ShareASale
- Type: Private
- Industry: Affiliate marketing
- Founded: Chicago, Illinois (2000)
- Headquarters: Chicago, Illinois,
- Products: Affiliate network
- Website: ShareASale.com

= Shareasale =

American affiliate marketing network

ShareASale was an affiliate marketing network based in the River North neighborhood in Chicago, IL USA. ShareASale serviced two customer sets in affiliate marketing: the affiliate, and the merchant.

Affiliates used ShareASale to find products to promote, and earn commission for referrals on those products. Affiliates used their own website, blogs, social media, PPC campaigns, SEO campaigns, RSS and email, as well as a number of other means.

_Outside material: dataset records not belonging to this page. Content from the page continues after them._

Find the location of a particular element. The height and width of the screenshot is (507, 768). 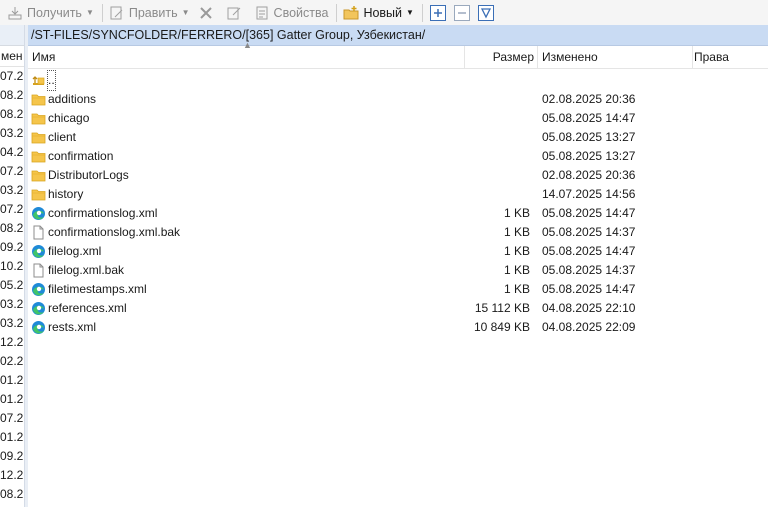

file-row: .. is located at coordinates (398, 80).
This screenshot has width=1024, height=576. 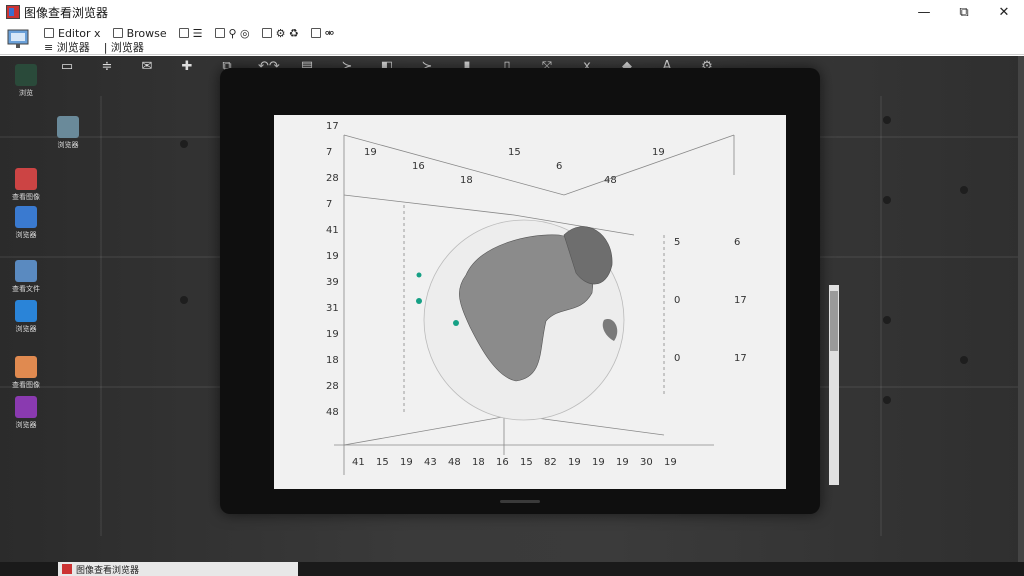 I want to click on menu-item-label: Editor x, so click(x=80, y=33).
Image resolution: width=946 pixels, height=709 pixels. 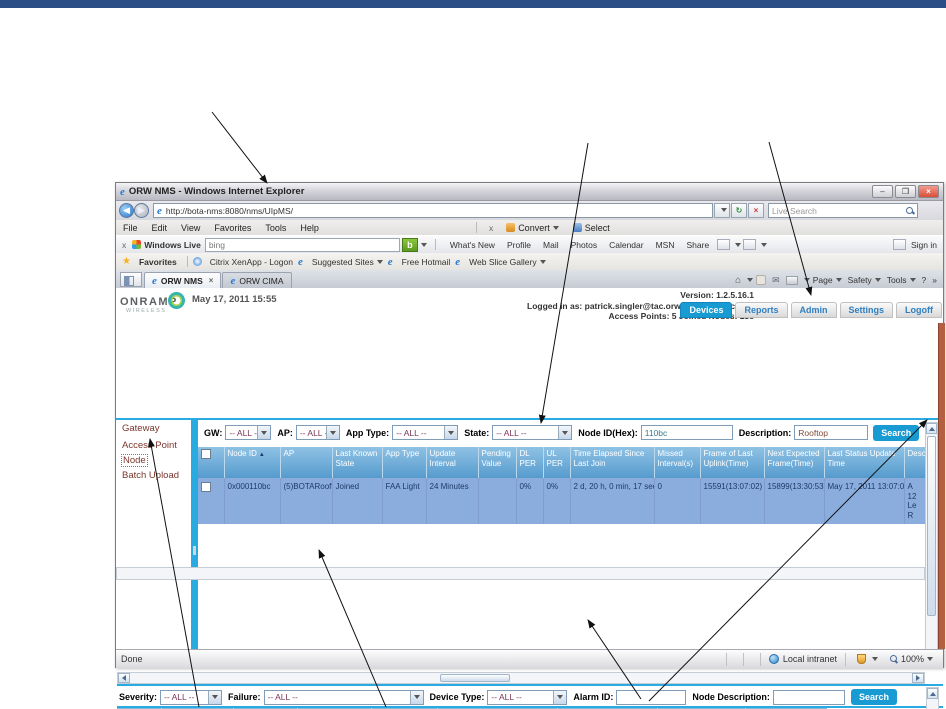 What do you see at coordinates (142, 210) in the screenshot?
I see `forward-button: ▶` at bounding box center [142, 210].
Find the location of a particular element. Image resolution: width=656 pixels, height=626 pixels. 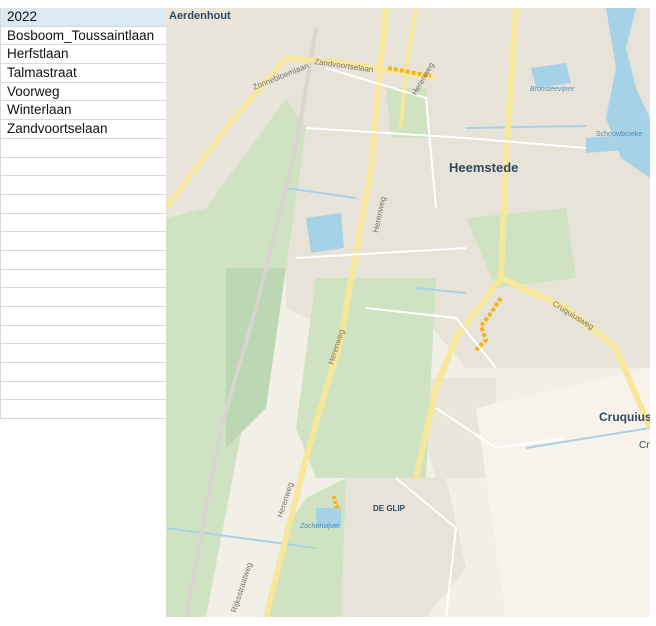

label-cruquius-cut: Cru is located at coordinates (644, 446).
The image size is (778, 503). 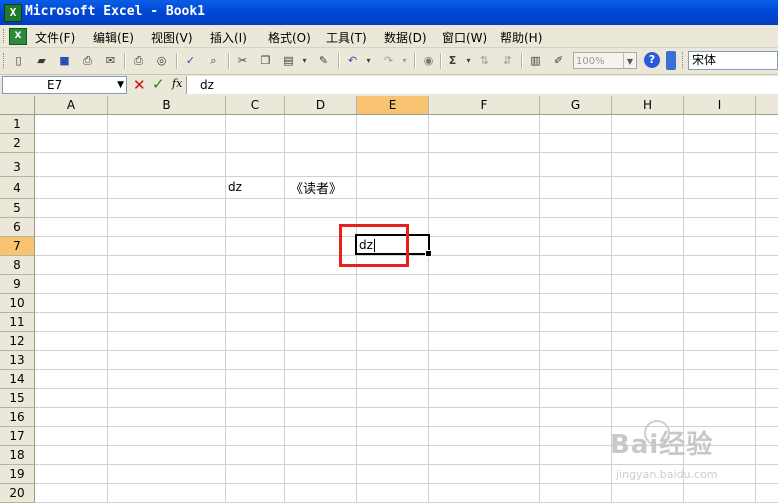 I want to click on copy-icon: ❐, so click(x=266, y=60).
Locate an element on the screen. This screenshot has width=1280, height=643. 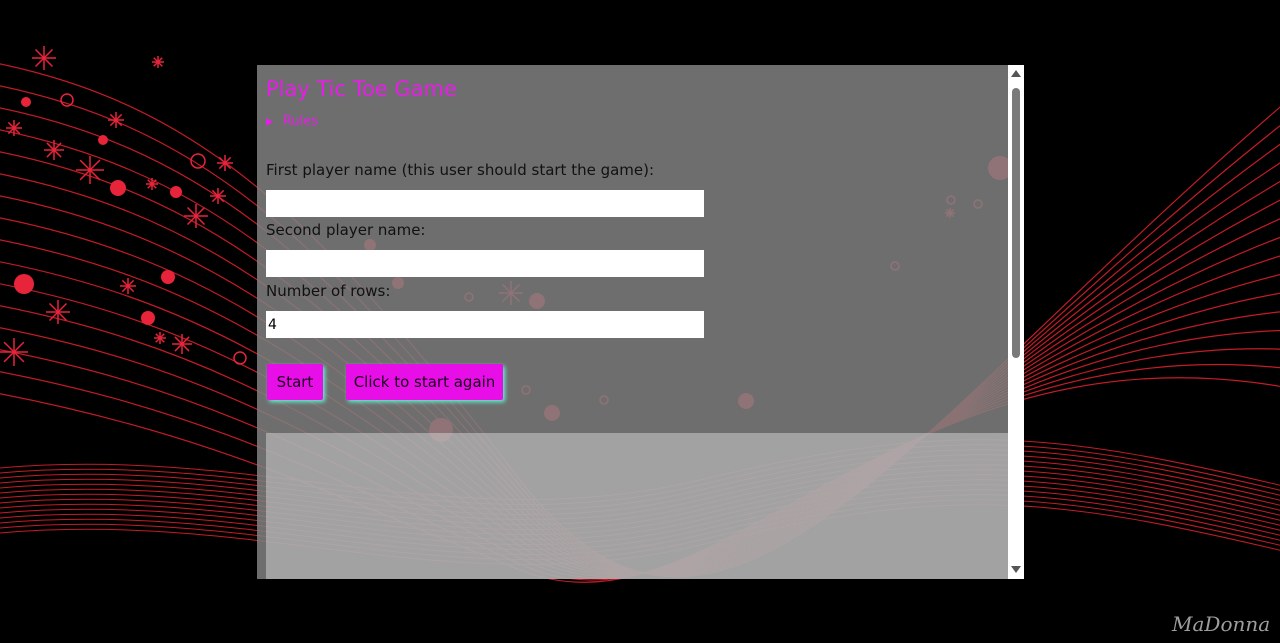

Merchants used ShareASale to implement, track, and manage their affiliate program.

==History==
ShareASale was founded in 2000 by Brian Littleton, and to date had over 16550 merchant programs hosted on its network platform. ShareASale was primarily targeting small and mid-size merchants. ShareASale was among the largest U.S. affiliate networks in terms of number of advertisers who were using an affiliate network to manage their affiliate program.

After many years with the company Brian and Michael Littleton left in 2018.

On October 6, 2025 Awin shut down ShareASale.

==Ownership==
ShareASale was a privately held Chicago, Illinois; USA Corporation when it was founded in 2000.

ShareASale was acquired by Awin, which is part of Axel Springer Group, on June 10, 2017, for an undisclosed amount.